:: Data to examine
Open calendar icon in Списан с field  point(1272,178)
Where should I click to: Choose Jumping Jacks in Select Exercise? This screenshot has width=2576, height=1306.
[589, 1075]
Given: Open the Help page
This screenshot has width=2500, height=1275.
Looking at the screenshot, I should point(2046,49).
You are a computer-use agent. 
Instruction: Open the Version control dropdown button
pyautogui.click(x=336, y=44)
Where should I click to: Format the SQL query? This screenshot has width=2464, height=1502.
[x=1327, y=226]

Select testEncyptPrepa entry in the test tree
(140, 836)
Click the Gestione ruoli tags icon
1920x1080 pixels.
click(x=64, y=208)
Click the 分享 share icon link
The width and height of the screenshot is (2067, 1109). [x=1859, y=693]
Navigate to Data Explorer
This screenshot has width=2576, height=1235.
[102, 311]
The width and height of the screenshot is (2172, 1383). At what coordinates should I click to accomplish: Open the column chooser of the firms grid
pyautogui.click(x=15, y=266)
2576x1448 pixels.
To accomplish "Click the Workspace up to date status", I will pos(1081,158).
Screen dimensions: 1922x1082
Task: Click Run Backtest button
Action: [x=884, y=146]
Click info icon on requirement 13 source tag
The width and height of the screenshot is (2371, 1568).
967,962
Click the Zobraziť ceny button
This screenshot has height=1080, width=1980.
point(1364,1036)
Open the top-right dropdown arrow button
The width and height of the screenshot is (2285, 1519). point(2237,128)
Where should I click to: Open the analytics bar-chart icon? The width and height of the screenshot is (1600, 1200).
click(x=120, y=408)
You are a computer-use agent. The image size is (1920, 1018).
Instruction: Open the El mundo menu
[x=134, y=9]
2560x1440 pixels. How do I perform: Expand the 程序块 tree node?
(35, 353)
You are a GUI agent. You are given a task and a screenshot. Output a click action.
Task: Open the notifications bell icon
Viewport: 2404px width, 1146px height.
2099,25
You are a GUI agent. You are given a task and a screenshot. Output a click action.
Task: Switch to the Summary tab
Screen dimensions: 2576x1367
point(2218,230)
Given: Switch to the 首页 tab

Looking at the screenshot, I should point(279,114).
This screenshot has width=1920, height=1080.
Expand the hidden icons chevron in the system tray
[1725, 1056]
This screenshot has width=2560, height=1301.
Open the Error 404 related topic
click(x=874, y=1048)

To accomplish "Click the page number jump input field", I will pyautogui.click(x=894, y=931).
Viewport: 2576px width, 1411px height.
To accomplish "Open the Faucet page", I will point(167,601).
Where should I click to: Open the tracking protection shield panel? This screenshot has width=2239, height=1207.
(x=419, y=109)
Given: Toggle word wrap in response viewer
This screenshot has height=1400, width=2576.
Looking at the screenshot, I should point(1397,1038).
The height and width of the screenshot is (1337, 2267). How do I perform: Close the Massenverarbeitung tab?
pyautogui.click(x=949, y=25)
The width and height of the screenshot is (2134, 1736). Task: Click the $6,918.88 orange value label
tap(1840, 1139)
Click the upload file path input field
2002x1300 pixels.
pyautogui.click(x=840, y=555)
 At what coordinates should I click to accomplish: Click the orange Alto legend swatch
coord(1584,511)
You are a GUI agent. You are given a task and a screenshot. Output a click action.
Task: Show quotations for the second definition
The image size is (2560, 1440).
::::
Repeat all the entries above without altering anything.

### Exercise response
Open calendar icon in Списан с field  point(1272,178)
Where should I click to: Choose Jumping Jacks in Select Exercise? This screenshot has width=2576, height=1306.
[589, 1075]
Given: Open the Help page
This screenshot has width=2500, height=1275.
Looking at the screenshot, I should point(2046,49).
You are a computer-use agent. 
Instruction: Open the Version control dropdown button
pyautogui.click(x=336, y=44)
Where should I click to: Format the SQL query? This screenshot has width=2464, height=1502.
[x=1327, y=226]

Select testEncyptPrepa entry in the test tree
(140, 836)
Click the Gestione ruoli tags icon
1920x1080 pixels.
click(x=64, y=208)
Click the 分享 share icon link
The width and height of the screenshot is (2067, 1109). [x=1859, y=693]
Navigate to Data Explorer
This screenshot has width=2576, height=1235.
[102, 311]
The width and height of the screenshot is (2172, 1383). At what coordinates should I click to accomplish: Open the column chooser of the firms grid
pyautogui.click(x=15, y=266)
2576x1448 pixels.
To accomplish "Click the Workspace up to date status", I will pos(1081,158).
Screen dimensions: 1922x1082
Task: Click Run Backtest button
Action: [x=884, y=146]
Click info icon on requirement 13 source tag
The width and height of the screenshot is (2371, 1568).
967,962
Click the Zobraziť ceny button
This screenshot has height=1080, width=1980.
point(1364,1036)
Open the top-right dropdown arrow button
The width and height of the screenshot is (2285, 1519). point(2237,128)
Where should I click to: Open the analytics bar-chart icon? The width and height of the screenshot is (1600, 1200).
click(x=120, y=408)
You are a computer-use agent. The image size is (1920, 1018).
Instruction: Open the El mundo menu
[x=134, y=9]
2560x1440 pixels. How do I perform: Expand the 程序块 tree node?
(35, 353)
You are a GUI agent. You are given a task and a screenshot. Output a click action.
Task: Open the notifications bell icon
Viewport: 2404px width, 1146px height.
2099,25
You are a GUI agent. You are given a task and a screenshot. Output a click action.
Task: Switch to the Summary tab
Screen dimensions: 2576x1367
point(2218,230)
Given: Switch to the 首页 tab

Looking at the screenshot, I should point(279,114).
This screenshot has width=1920, height=1080.
Expand the hidden icons chevron in the system tray
[1725, 1056]
This screenshot has width=2560, height=1301.
Open the Error 404 related topic
click(x=874, y=1048)

To accomplish "Click the page number jump input field", I will pyautogui.click(x=894, y=931).
Viewport: 2576px width, 1411px height.
To accomplish "Open the Faucet page", I will point(167,601).
Where should I click to: Open the tracking protection shield panel? This screenshot has width=2239, height=1207.
(x=419, y=109)
Given: Toggle word wrap in response viewer
This screenshot has height=1400, width=2576.
Looking at the screenshot, I should point(1397,1038).
The height and width of the screenshot is (1337, 2267). How do I perform: Close the Massenverarbeitung tab?
pyautogui.click(x=949, y=25)
The width and height of the screenshot is (2134, 1736). Task: Click the $6,918.88 orange value label
tap(1840, 1139)
Click the upload file path input field
2002x1300 pixels.
pyautogui.click(x=840, y=555)
 At what coordinates should I click to accomplish: Click the orange Alto legend swatch
coord(1584,511)
You are a GUI agent. You are given a task and a screenshot. Output a click action.
Task: Show quotations for the second definition
The image size is (2560, 1440).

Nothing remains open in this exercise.